-- START Information shown --

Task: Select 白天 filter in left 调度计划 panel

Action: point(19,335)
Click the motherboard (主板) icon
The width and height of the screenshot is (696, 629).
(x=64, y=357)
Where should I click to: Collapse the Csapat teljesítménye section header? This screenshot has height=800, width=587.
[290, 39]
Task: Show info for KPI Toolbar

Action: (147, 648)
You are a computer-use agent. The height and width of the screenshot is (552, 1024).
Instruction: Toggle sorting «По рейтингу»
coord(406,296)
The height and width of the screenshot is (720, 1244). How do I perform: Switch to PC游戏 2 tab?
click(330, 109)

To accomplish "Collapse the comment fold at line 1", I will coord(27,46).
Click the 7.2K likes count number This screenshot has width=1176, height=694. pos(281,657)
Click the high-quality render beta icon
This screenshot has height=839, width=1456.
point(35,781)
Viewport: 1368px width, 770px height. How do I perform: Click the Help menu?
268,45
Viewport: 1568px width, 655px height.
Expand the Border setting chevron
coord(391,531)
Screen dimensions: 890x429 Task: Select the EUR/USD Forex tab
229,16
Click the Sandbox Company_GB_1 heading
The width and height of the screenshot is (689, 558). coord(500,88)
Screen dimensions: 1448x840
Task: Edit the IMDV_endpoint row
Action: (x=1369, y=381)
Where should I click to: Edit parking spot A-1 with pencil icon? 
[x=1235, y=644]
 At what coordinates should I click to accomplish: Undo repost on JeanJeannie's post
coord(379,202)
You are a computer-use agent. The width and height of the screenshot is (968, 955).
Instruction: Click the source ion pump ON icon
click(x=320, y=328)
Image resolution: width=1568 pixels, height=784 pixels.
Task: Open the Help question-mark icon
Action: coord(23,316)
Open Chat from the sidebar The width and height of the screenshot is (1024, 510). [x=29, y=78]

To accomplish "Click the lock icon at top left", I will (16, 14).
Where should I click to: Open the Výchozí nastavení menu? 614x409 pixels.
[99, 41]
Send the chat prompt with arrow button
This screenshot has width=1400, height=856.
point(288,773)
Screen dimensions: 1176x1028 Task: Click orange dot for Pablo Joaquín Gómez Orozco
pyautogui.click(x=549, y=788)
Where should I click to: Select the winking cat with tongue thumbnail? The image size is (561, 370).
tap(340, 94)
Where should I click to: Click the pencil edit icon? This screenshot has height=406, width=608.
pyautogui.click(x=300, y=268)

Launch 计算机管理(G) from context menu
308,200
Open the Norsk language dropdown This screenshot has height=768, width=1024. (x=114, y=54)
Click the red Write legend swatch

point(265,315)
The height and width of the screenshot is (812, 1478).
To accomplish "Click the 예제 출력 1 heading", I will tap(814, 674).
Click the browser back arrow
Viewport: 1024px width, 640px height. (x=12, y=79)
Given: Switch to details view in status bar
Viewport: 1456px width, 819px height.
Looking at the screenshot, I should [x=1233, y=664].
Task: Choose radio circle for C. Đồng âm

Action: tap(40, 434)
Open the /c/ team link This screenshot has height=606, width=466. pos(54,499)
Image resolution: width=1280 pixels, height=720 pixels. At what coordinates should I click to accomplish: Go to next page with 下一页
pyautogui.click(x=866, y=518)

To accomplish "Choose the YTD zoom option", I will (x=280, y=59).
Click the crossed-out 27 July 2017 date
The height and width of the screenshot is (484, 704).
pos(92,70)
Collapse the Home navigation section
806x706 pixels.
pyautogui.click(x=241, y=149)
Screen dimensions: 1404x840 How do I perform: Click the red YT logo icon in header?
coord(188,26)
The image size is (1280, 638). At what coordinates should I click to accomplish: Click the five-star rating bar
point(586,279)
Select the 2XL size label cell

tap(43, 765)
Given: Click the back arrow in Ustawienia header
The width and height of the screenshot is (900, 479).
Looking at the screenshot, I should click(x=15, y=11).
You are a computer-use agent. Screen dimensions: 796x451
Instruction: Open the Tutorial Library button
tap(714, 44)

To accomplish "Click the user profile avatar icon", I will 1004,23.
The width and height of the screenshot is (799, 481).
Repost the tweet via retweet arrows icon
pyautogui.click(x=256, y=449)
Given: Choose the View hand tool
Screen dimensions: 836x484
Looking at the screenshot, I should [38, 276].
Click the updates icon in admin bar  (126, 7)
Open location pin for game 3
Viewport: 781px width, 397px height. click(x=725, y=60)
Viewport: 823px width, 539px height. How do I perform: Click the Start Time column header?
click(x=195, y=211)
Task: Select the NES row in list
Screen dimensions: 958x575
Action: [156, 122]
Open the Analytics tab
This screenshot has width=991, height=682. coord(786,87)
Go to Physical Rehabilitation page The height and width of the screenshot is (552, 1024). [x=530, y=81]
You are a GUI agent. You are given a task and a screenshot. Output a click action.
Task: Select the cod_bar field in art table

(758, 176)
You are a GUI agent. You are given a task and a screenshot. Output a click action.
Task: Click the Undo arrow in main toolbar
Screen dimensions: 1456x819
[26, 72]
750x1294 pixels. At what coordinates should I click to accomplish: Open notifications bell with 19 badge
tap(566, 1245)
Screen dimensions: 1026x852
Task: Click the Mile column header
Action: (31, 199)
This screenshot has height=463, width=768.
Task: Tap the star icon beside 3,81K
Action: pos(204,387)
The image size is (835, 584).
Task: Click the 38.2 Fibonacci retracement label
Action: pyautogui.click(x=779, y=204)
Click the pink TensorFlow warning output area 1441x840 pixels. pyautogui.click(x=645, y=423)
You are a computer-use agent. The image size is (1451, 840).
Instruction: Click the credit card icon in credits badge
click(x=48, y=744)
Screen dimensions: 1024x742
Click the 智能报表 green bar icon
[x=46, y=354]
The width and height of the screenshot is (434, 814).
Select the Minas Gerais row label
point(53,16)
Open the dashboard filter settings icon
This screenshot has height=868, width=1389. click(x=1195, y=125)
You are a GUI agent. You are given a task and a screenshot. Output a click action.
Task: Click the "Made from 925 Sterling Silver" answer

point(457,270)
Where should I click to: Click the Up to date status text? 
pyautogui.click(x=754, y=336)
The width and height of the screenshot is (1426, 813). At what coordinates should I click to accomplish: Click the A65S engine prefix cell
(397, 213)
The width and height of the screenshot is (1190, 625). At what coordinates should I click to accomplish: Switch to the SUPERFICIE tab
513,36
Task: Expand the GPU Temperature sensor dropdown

-- END Information shown --

The exercise:
Place every line of the material above into a JSON list of strings, one string per line, leaving out blank lines.

Exercise answer:
[
  "Task: Select 白天 filter in left 调度计划 panel",
  "Action: point(19,335)",
  "Click the motherboard (主板) icon",
  "The width and height of the screenshot is (696, 629).",
  "(x=64, y=357)",
  "Where should I click to: Collapse the Csapat teljesítménye section header? This screenshot has height=800, width=587.",
  "[290, 39]",
  "Task: Show info for KPI Toolbar",
  "Action: (147, 648)",
  "You are a computer-use agent. The height and width of the screenshot is (552, 1024).",
  "Instruction: Toggle sorting «По рейтингу»",
  "coord(406,296)",
  "The height and width of the screenshot is (720, 1244). How do I perform: Switch to PC游戏 2 tab?",
  "click(330, 109)",
  "To accomplish \"Collapse the comment fold at line 1\", I will coord(27,46).",
  "Click the 7.2K likes count number This screenshot has width=1176, height=694. pos(281,657)",
  "Click the high-quality render beta icon",
  "This screenshot has height=839, width=1456.",
  "point(35,781)",
  "Viewport: 1368px width, 770px height. How do I perform: Click the Help menu?",
  "268,45",
  "Viewport: 1568px width, 655px height.",
  "Expand the Border setting chevron",
  "coord(391,531)",
  "Screen dimensions: 890x429 Task: Select the EUR/USD Forex tab",
  "229,16",
  "Click the Sandbox Company_GB_1 heading",
  "The width and height of the screenshot is (689, 558). coord(500,88)",
  "Screen dimensions: 1448x840",
  "Task: Edit the IMDV_endpoint row",
  "Action: (x=1369, y=381)",
  "Where should I click to: Edit parking spot A-1 with pencil icon? ",
  "[x=1235, y=644]",
  " At what coordinates should I click to accomplish: Undo repost on JeanJeannie's post",
  "coord(379,202)",
  "You are a computer-use agent. The width and height of the screenshot is (968, 955).",
  "Instruction: Click the source ion pump ON icon",
  "click(x=320, y=328)",
  "Image resolution: width=1568 pixels, height=784 pixels.",
  "Task: Open the Help question-mark icon",
  "Action: coord(23,316)",
  "Open Chat from the sidebar The width and height of the screenshot is (1024, 510). [x=29, y=78]",
  "To accomplish \"Click the lock icon at top left\", I will (16, 14).",
  "Where should I click to: Open the Výchozí nastavení menu? 614x409 pixels.",
  "[99, 41]",
  "Send the chat prompt with arrow button",
  "This screenshot has width=1400, height=856.",
  "point(288,773)",
  "Screen dimensions: 1176x1028 Task: Click orange dot for Pablo Joaquín Gómez Orozco",
  "pyautogui.click(x=549, y=788)",
  "Where should I click to: Select the winking cat with tongue thumbnail? The image size is (561, 370).",
  "tap(340, 94)",
  "Where should I click to: Click the pencil edit icon? This screenshot has height=406, width=608.",
  "pyautogui.click(x=300, y=268)",
  "Launch 计算机管理(G) from context menu",
  "308,200",
  "Open the Norsk language dropdown This screenshot has height=768, width=1024. (x=114, y=54)",
  "Click the red Write legend swatch",
  "point(265,315)",
  "The height and width of the screenshot is (812, 1478).",
  "To accomplish \"Click the 예제 출력 1 heading\", I will tap(814, 674).",
  "Click the browser back arrow",
  "Viewport: 1024px width, 640px height. (x=12, y=79)",
  "Given: Switch to details view in status bar",
  "Viewport: 1456px width, 819px height.",
  "Looking at the screenshot, I should [x=1233, y=664].",
  "Task: Choose radio circle for C. Đồng âm",
  "Action: tap(40, 434)",
  "Open the /c/ team link This screenshot has height=606, width=466. pos(54,499)",
  "Image resolution: width=1280 pixels, height=720 pixels. At what coordinates should I click to accomplish: Go to next page with 下一页",
  "pyautogui.click(x=866, y=518)",
  "To accomplish \"Choose the YTD zoom option\", I will (x=280, y=59).",
  "Click the crossed-out 27 July 2017 date",
  "The height and width of the screenshot is (484, 704).",
  "pos(92,70)",
  "Collapse the Home navigation section",
  "806x706 pixels.",
  "pyautogui.click(x=241, y=149)",
  "Screen dimensions: 1404x840 How do I perform: Click the red YT logo icon in header?",
  "coord(188,26)",
  "The image size is (1280, 638). At what coordinates should I click to accomplish: Click the five-star rating bar",
  "point(586,279)",
  "Select the 2XL size label cell",
  "tap(43, 765)",
  "Given: Click the back arrow in Ustawienia header",
  "The width and height of the screenshot is (900, 479).",
  "Looking at the screenshot, I should click(x=15, y=11).",
  "You are a computer-use agent. Screen dimensions: 796x451",
  "Instruction: Open the Tutorial Library button",
  "tap(714, 44)",
  "To accomplish \"Click the user profile avatar icon\", I will 1004,23.",
  "The width and height of the screenshot is (799, 481).",
  "Repost the tweet via retweet arrows icon",
  "pyautogui.click(x=256, y=449)",
  "Given: Choose the View hand tool",
  "Screen dimensions: 836x484",
  "Looking at the screenshot, I should [38, 276].",
  "Click the updates icon in admin bar  (126, 7)",
  "Open location pin for game 3",
  "Viewport: 781px width, 397px height. click(x=725, y=60)",
  "Viewport: 823px width, 539px height. How do I perform: Click the Start Time column header?",
  "click(x=195, y=211)",
  "Task: Select the NES row in list",
  "Screen dimensions: 958x575",
  "Action: [156, 122]",
  "Open the Analytics tab",
  "This screenshot has width=991, height=682. coord(786,87)",
  "Go to Physical Rehabilitation page The height and width of the screenshot is (552, 1024). [x=530, y=81]",
  "You are a GUI agent. You are given a task and a screenshot. Output a click action.",
  "Task: Select the cod_bar field in art table",
  "(758, 176)",
  "You are a GUI agent. You are given a task and a screenshot. Output a click action.",
  "Task: Click the Undo arrow in main toolbar",
  "Screen dimensions: 1456x819",
  "[26, 72]",
  "750x1294 pixels. At what coordinates should I click to accomplish: Open notifications bell with 19 badge",
  "tap(566, 1245)",
  "Screen dimensions: 1026x852",
  "Task: Click the Mile column header",
  "Action: (31, 199)",
  "This screenshot has height=463, width=768.",
  "Task: Tap the star icon beside 3,81K",
  "Action: pos(204,387)",
  "The image size is (835, 584).",
  "Task: Click the 38.2 Fibonacci retracement label",
  "Action: pyautogui.click(x=779, y=204)",
  "Click the pink TensorFlow warning output area 1441x840 pixels. pyautogui.click(x=645, y=423)",
  "You are a computer-use agent. The image size is (1451, 840).",
  "Instruction: Click the credit card icon in credits badge",
  "click(x=48, y=744)",
  "Screen dimensions: 1024x742",
  "Click the 智能报表 green bar icon",
  "[x=46, y=354]",
  "The width and height of the screenshot is (434, 814).",
  "Select the Minas Gerais row label",
  "point(53,16)",
  "Open the dashboard filter settings icon",
  "This screenshot has height=868, width=1389. click(x=1195, y=125)",
  "You are a GUI agent. You are given a task and a screenshot. Output a click action.",
  "Task: Click the \"Made from 925 Sterling Silver\" answer",
  "point(457,270)",
  "Where should I click to: Click the Up to date status text? ",
  "pyautogui.click(x=754, y=336)",
  "The width and height of the screenshot is (1426, 813). At what coordinates should I click to accomplish: Click the A65S engine prefix cell",
  "(397, 213)",
  "The width and height of the screenshot is (1190, 625). At what coordinates should I click to accomplish: Switch to the SUPERFICIE tab",
  "513,36",
  "Task: Expand the GPU Temperature sensor dropdown"
]